Irvan supported himself in Charlotte, North Carolina by welding grandstand seats at Charlotte Motor Speedway, unloading Ken Schrader's moving van, building racecars, and other odd jobs. During that time, he won nine races driving in the late model series at Concord Speedway. Driving a Firebird, Irvan won two races his first year and seven races the next year.

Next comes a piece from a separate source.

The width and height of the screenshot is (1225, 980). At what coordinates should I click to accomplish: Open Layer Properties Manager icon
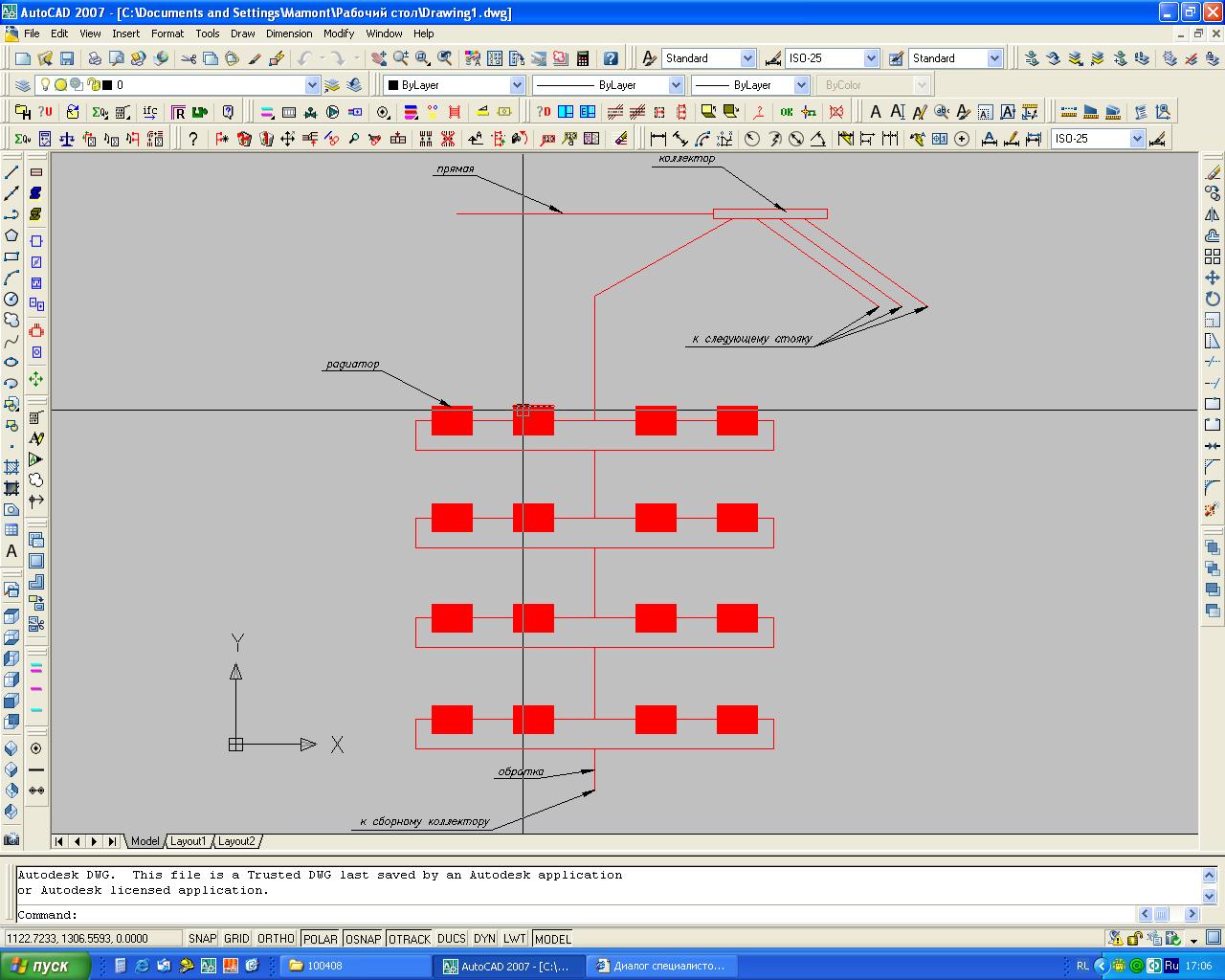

Irvan met car-builder Marc Reno and they became partners in their racing ventures. Before long, Irvan made his Winston Cup debut, on September 13, 1987, at Richmond Fairgrounds Raceway driving the No. 56 Chevrolet Monte Carlo. The car, built and prepared by Irvan and Reno, was sponsored by Dale Earnhardt Chevrolet. Irvan qualified twentieth but was sidelined after 35 laps after the car's engine overheated. He finished 29th and won $860. Irvan was noticed by long-time owner and driver D.K. Ulrich and made three additional starts in Ulrich's No. 6 car, finishing fifteenth at Martinsville, 22nd at North Wilkesboro Speedway, and 19th at Riverside. In October, Irvan drove the No. 56, again sponsored by Dale Earnhardt, in his first Winston Cup start at Charlotte, starting 36th, leading lap 128, and finishing eighth.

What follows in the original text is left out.